◆ Problem requirements
Where the line containing "Where should I" appears below, begin there and reproduce each line exactly through the last one, omitting pictures.

Collected data:
****************

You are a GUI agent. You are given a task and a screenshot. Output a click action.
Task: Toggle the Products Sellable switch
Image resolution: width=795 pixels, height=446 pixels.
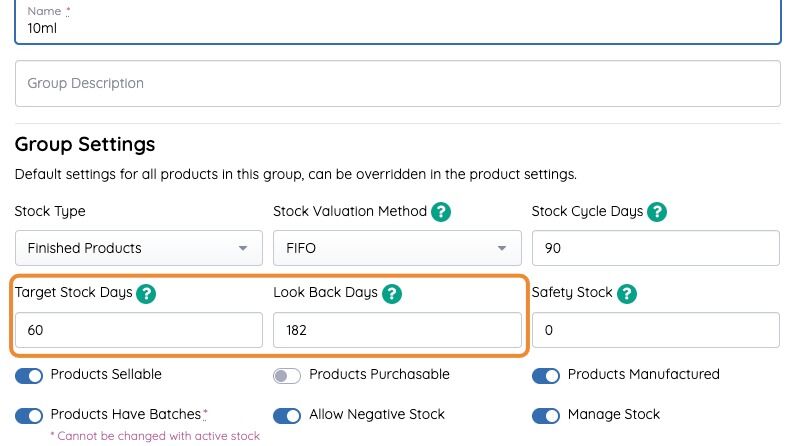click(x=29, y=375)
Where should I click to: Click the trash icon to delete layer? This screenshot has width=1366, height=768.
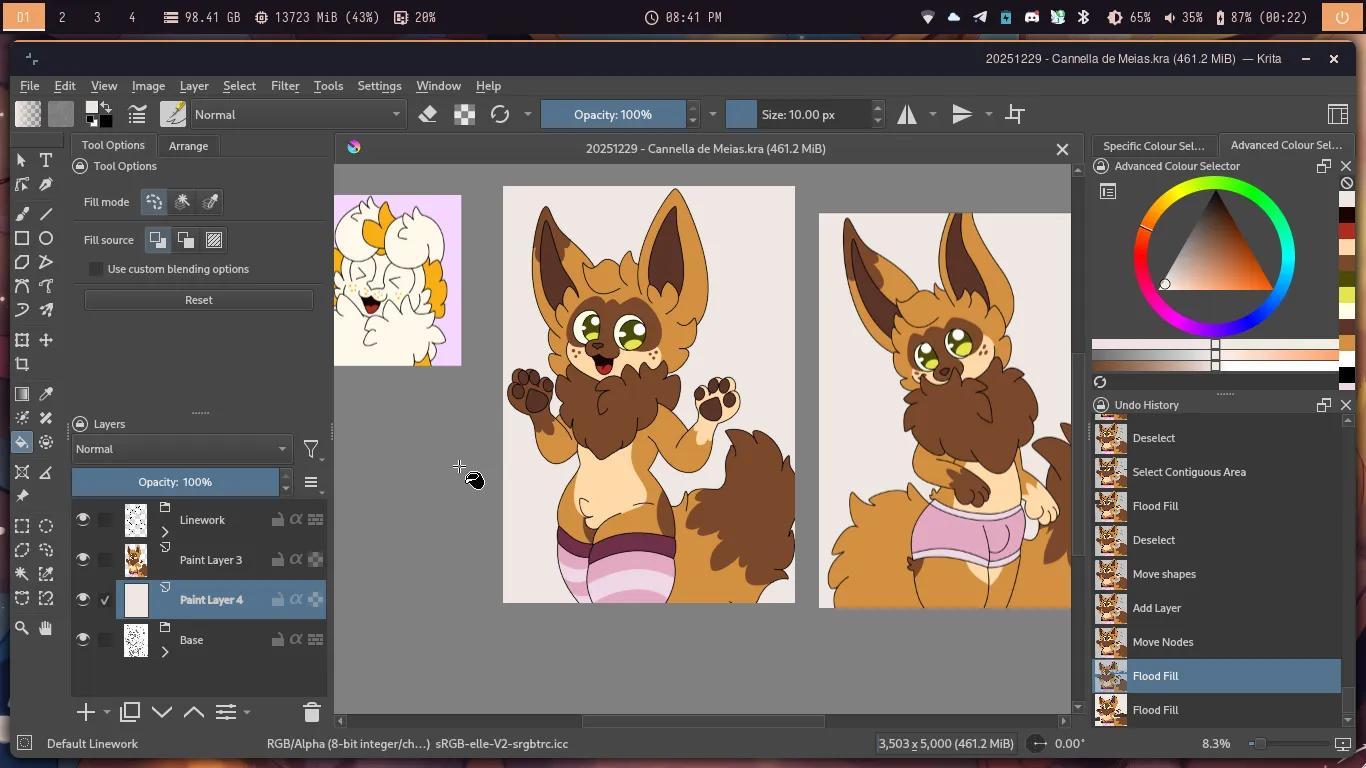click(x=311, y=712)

****************

◆ Answer box
Where should I click to: Click the trash icon to delete layer? This screenshot has width=1366, height=768.
click(x=311, y=712)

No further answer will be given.